あちらは俺と違い、品のある老婦人の姿だ。
『あら、シュバルディン。試験は終わったのかしら?』
『済んだ済んだ。特待生で合格だとさ』
『ふふ、さすが三賢者の一人ね』
嫌みを言われた。
『あんな試験で落ちるほど老いぼれとらんよ。お前も一緒に受けたら良かったんじゃないか?』
『うーん、私はあなたほど優秀じゃないから』
また嫌みを言われた。
妹弟子の癖に生意気なんだよ、こいつは。
『兄弟子シュバルディンが17のガキに体を作り替えて、こんなどうでもいいことに苦労してるんだぞ。少しは労ってくれてもいいだろう』
『あらあら。あなたが見た目にこだわるタイプだとは思わなかったわ』
くすくす笑うマリアム。笑ったときの表情は、10代の頃から変わらない。
俺は腕組みする。
『実は俺もそうなんだ。あんな腰痛持ちのガタガタの体でも、長年使えば愛着が出てくるものだな』
ああでも、老眼が治ったのは凄く嬉しいぞ。老眼鏡なしで研究書が読めるのは最高だ。細かい作業も楽になった。
するとマリアムが俺をじっと見つめる。
『でも今の姿も可愛いわ。なかなか素敵よ』
実はこの姿、俺が実際に10代だった頃の外見だ。
まあマリアムは覚えてないだろうが……。
『さて、話を戻そうか』
『ええ、兄弟子殿』
俺がまじめな口調になると、マリアムもスッと真顔になった。
俺は円卓の一席を示す。
『兄弟子ゼファーの考えはまだわからん。三賢者……まあ本当は八賢者だが、とにかく学友として座視はできんだろう』
『そうね。私たちに黙って、20年以上も前に学校を作っていた理由は何かしら?』
『さあな。試験では丸太に魔法をぶつけるよう指示されたから、その辺に意図がありそうだが……』
可能性はいろいろ考えられるが、早計は禁物だ。
俺は顔をしかめる。
『俺たちの師匠は常々、魔術師の育成は導師1人に生徒2人ぐらいが望ましいと言っておられた。学校を開いて大々的に弟子を集めるなど、師匠の教えに反している』
『先生の言いつけを全く守らなかったあなたが……』
『言うな』
仮想空間なのに顔が熱くなってきた。
『とにかくだ。兄弟子ゼファーの真意を確かめねばならんが、ぶっちゃけあいつが何考えてるのかわからんので怖い。俺、ゼファーは苦手なんだよ』
『私も。あの人、何考えてるのかよくわからないのよ』
兄弟子の中で一番苦手なヤツが残ったせいで、微妙にぎくしゃくしたトリオで「三賢者」なんて呼ばれるようになってしまった。
マリアムがつぶやく。
『こっちの呼び出しにも一切応じないから、もしかするとラルカンのときみたいに……』
『おいよせ』
危険な研究に手を出し、魂を失ってしまった兄弟子を偲ぶ。八賢者の中でも特に優しい人だった。

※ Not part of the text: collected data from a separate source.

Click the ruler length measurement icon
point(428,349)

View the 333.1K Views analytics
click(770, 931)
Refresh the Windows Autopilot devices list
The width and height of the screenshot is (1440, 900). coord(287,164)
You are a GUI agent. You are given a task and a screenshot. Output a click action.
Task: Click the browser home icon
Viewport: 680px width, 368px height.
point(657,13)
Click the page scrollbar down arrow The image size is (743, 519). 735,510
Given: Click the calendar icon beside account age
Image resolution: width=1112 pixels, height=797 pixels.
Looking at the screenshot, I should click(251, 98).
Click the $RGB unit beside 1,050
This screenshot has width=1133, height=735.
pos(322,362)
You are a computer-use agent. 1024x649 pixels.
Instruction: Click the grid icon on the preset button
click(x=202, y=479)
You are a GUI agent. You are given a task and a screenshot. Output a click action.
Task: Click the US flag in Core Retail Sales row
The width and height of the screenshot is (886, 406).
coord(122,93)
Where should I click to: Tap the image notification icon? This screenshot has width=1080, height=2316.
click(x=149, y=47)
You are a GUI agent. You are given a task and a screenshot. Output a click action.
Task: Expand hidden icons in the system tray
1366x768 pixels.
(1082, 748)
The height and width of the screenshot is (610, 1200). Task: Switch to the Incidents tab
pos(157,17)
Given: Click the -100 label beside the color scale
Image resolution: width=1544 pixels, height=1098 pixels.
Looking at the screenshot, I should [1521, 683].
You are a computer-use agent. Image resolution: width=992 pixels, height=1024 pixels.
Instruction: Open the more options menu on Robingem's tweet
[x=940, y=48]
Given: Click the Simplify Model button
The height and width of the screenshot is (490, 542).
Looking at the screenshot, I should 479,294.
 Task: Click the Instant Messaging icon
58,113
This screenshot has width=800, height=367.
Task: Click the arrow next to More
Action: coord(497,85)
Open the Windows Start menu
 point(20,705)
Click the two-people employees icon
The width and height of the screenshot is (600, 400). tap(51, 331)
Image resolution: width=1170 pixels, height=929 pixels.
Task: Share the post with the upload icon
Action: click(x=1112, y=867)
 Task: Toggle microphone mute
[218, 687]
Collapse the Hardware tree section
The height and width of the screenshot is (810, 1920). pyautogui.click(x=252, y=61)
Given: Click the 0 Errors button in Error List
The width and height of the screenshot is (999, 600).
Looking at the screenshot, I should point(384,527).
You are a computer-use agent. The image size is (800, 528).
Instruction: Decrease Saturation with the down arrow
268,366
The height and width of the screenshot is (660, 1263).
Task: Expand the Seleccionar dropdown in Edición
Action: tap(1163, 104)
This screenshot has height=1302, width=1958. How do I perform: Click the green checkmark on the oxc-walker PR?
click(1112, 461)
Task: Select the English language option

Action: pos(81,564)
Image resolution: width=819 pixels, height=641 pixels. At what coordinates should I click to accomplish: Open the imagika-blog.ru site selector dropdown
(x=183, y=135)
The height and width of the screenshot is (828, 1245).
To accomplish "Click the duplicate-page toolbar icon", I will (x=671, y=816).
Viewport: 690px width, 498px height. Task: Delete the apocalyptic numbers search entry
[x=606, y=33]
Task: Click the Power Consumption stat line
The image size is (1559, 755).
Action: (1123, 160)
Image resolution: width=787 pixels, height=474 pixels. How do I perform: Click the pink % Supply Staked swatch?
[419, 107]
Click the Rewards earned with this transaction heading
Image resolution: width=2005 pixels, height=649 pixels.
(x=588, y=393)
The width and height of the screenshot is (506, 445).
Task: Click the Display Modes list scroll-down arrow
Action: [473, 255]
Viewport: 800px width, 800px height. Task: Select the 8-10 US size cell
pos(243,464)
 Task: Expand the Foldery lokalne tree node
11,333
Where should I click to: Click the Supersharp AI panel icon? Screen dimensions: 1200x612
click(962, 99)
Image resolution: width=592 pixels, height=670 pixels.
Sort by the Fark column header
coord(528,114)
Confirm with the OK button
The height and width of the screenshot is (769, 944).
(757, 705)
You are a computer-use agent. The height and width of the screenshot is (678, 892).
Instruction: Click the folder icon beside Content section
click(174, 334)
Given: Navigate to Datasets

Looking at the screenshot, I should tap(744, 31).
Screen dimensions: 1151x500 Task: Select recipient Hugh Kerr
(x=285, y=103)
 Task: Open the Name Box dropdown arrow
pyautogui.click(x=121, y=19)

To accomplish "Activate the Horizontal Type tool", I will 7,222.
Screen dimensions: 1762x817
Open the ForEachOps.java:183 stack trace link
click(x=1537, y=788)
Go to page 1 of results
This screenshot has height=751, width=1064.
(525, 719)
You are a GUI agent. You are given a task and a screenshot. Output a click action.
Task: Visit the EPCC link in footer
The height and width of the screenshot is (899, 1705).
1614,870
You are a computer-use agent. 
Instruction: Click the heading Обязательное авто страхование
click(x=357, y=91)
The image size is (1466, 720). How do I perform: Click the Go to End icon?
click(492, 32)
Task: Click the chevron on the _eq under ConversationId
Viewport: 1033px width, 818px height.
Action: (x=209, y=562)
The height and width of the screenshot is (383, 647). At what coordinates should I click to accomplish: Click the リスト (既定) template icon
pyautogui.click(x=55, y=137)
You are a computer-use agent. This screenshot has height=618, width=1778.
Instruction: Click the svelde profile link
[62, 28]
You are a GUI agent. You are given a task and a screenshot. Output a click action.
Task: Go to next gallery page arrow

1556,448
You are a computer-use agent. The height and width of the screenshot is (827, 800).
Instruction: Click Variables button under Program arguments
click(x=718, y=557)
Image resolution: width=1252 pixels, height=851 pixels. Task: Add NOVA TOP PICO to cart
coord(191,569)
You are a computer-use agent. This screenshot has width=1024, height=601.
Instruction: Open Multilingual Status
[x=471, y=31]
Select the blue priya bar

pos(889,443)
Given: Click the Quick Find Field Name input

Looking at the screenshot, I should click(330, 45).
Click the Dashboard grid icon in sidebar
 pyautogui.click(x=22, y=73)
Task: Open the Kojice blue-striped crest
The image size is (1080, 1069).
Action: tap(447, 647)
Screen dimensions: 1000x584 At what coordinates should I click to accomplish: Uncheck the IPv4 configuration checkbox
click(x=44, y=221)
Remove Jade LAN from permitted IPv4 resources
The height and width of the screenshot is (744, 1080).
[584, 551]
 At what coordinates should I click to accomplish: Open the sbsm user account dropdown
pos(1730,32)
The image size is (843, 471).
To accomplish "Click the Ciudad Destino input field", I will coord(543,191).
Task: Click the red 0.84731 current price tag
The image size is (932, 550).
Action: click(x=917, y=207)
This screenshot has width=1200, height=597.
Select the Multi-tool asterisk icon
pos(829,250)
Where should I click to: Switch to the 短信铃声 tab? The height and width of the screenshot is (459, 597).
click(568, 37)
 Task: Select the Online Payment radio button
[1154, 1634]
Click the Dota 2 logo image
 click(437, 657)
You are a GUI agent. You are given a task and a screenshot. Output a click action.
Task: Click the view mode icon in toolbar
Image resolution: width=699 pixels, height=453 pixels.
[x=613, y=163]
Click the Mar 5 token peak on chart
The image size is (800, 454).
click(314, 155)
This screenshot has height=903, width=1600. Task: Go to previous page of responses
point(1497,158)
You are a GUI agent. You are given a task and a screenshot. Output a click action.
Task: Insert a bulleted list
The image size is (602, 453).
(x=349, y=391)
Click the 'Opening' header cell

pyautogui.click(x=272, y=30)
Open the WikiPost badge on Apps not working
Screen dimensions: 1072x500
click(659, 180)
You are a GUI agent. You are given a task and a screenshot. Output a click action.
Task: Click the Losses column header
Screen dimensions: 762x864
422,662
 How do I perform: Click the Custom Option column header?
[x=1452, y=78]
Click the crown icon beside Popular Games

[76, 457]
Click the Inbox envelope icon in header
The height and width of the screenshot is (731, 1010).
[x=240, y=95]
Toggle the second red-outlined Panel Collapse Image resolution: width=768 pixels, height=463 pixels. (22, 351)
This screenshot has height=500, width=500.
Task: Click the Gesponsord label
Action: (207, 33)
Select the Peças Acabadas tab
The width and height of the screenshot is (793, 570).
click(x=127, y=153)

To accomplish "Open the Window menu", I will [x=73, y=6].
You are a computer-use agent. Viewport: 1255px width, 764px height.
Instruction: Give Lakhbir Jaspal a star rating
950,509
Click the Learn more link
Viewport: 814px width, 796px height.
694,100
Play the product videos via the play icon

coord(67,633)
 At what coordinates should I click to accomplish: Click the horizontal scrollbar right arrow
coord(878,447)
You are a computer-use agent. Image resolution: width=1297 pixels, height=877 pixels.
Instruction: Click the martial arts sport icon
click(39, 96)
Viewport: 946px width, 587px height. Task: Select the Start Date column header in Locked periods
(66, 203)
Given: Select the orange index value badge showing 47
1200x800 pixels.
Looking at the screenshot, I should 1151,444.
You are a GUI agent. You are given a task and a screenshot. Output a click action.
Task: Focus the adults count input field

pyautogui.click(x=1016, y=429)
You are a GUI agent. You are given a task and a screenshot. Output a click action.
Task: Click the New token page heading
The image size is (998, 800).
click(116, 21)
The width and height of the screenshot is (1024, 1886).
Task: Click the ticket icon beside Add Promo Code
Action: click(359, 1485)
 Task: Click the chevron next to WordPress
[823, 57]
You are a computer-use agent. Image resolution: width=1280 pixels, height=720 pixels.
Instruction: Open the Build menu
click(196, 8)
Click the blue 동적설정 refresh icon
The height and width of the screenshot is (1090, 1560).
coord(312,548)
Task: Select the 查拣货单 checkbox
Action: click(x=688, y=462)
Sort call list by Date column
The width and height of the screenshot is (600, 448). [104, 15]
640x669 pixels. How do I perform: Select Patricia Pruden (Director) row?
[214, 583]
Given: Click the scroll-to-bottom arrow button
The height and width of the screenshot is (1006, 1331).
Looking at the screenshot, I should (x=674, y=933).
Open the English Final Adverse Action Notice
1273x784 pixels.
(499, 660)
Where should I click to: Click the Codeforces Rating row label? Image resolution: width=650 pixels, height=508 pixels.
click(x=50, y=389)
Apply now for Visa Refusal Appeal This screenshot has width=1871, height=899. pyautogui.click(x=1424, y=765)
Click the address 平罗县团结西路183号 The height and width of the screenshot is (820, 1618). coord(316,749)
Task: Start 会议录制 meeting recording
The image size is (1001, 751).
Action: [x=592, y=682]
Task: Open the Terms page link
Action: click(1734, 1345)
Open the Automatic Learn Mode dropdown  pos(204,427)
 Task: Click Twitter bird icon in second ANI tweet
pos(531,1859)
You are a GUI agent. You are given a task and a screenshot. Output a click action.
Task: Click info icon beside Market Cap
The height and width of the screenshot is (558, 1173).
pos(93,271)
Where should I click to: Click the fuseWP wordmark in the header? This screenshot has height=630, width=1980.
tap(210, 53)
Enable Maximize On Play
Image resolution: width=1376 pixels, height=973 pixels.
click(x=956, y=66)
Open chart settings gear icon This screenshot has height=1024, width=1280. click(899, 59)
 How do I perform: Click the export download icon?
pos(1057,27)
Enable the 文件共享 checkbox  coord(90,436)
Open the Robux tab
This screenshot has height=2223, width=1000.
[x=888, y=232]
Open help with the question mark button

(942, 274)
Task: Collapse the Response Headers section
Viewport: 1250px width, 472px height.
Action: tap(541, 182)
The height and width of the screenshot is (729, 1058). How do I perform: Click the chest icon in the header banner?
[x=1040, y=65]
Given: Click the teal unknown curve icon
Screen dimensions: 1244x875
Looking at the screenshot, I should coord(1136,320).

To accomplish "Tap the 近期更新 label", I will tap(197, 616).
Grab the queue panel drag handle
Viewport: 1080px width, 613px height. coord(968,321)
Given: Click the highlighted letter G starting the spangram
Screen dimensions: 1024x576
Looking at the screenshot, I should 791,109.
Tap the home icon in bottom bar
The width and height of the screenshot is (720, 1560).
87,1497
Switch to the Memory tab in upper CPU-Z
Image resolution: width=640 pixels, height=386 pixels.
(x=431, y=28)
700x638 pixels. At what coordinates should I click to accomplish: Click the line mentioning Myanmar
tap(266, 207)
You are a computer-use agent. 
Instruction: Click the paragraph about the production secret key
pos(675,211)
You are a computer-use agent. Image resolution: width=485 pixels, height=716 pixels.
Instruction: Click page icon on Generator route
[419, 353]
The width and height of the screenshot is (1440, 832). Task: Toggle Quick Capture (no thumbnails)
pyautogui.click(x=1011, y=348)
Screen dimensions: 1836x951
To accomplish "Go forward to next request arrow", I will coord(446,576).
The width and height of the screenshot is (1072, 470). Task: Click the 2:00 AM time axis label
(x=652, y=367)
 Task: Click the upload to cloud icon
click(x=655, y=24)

『ただ、お前の危惧もわかる。だからこうして生徒として潜入するんだ』
『導師の募集があれば良かったのにね。生徒じゃ身動きが取りづらくない?』
『募集してないんだからしょうがないだろう。開校当時はともかく、今は魔術学院の卒業生しか採用しないそうだ』
その結果、マルデガル魔術学院の全貌は秘密のベールに覆われている。学校も古い山城を改築しているから、部外者は近づくことができない。
俺はつるんとした顎を撫でつつ、溜息をついた。
『ま、調べるだけ調べたらとっととおさらばしよう。兄弟子が単に変節しただけなら、別に止める理由もない』
『そうね。世界を滅ぼそうって訳でもないでしょうし』
マリアムはそうつぶやいてから、ふと微笑んだ。
『でも、こういうのってワクワクするわね? 懐かしいでしょ?』
『お前な……』
妹弟子はいくつになっても子供みたいだ。